[Saved entries]
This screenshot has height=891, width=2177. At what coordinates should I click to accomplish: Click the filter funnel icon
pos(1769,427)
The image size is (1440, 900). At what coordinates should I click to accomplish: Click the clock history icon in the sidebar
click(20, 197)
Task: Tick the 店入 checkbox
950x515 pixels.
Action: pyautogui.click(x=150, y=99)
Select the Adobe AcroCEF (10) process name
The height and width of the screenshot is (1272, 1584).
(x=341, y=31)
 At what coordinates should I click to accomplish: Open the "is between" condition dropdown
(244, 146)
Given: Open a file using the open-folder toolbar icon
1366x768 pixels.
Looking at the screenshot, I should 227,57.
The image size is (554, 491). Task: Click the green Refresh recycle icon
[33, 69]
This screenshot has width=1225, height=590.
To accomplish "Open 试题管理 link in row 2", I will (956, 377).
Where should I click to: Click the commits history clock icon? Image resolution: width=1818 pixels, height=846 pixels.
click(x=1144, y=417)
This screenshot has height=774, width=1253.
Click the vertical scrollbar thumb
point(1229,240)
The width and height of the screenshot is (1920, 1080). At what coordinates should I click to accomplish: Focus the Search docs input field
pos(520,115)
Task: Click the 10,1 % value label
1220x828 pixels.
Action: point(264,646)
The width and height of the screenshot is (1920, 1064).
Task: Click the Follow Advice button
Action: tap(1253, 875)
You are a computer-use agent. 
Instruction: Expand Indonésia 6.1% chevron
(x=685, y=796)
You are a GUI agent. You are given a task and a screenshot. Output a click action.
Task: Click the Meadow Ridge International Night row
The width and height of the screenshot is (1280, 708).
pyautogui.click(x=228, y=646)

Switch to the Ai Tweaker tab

**PROBLEM TO SOLVE**
When you reach the end of the data, write every line out again verbatim.

**FINISHED EXERCISE**
This screenshot has height=891, width=2177. At what coordinates should I click to accomplish: Click the filter funnel icon
pos(1769,427)
The image size is (1440, 900). At what coordinates should I click to accomplish: Click the clock history icon in the sidebar
click(20, 197)
Task: Tick the 店入 checkbox
950x515 pixels.
Action: pyautogui.click(x=150, y=99)
Select the Adobe AcroCEF (10) process name
The height and width of the screenshot is (1272, 1584).
(x=341, y=31)
 At what coordinates should I click to accomplish: Open the "is between" condition dropdown
(244, 146)
Given: Open a file using the open-folder toolbar icon
1366x768 pixels.
Looking at the screenshot, I should 227,57.
The image size is (554, 491). Task: Click the green Refresh recycle icon
[33, 69]
This screenshot has width=1225, height=590.
To accomplish "Open 试题管理 link in row 2", I will (956, 377).
Where should I click to: Click the commits history clock icon? Image resolution: width=1818 pixels, height=846 pixels.
click(x=1144, y=417)
This screenshot has height=774, width=1253.
Click the vertical scrollbar thumb
point(1229,240)
The width and height of the screenshot is (1920, 1080). At what coordinates should I click to accomplish: Focus the Search docs input field
pos(520,115)
Task: Click the 10,1 % value label
1220x828 pixels.
Action: point(264,646)
The width and height of the screenshot is (1920, 1064).
Task: Click the Follow Advice button
Action: tap(1253, 875)
You are a computer-use agent. 
Instruction: Expand Indonésia 6.1% chevron
(x=685, y=796)
You are a GUI agent. You are given a task and a screenshot. Output a click action.
Task: Click the Meadow Ridge International Night row
The width and height of the screenshot is (1280, 708).
pyautogui.click(x=228, y=646)

Switch to the Ai Tweaker tab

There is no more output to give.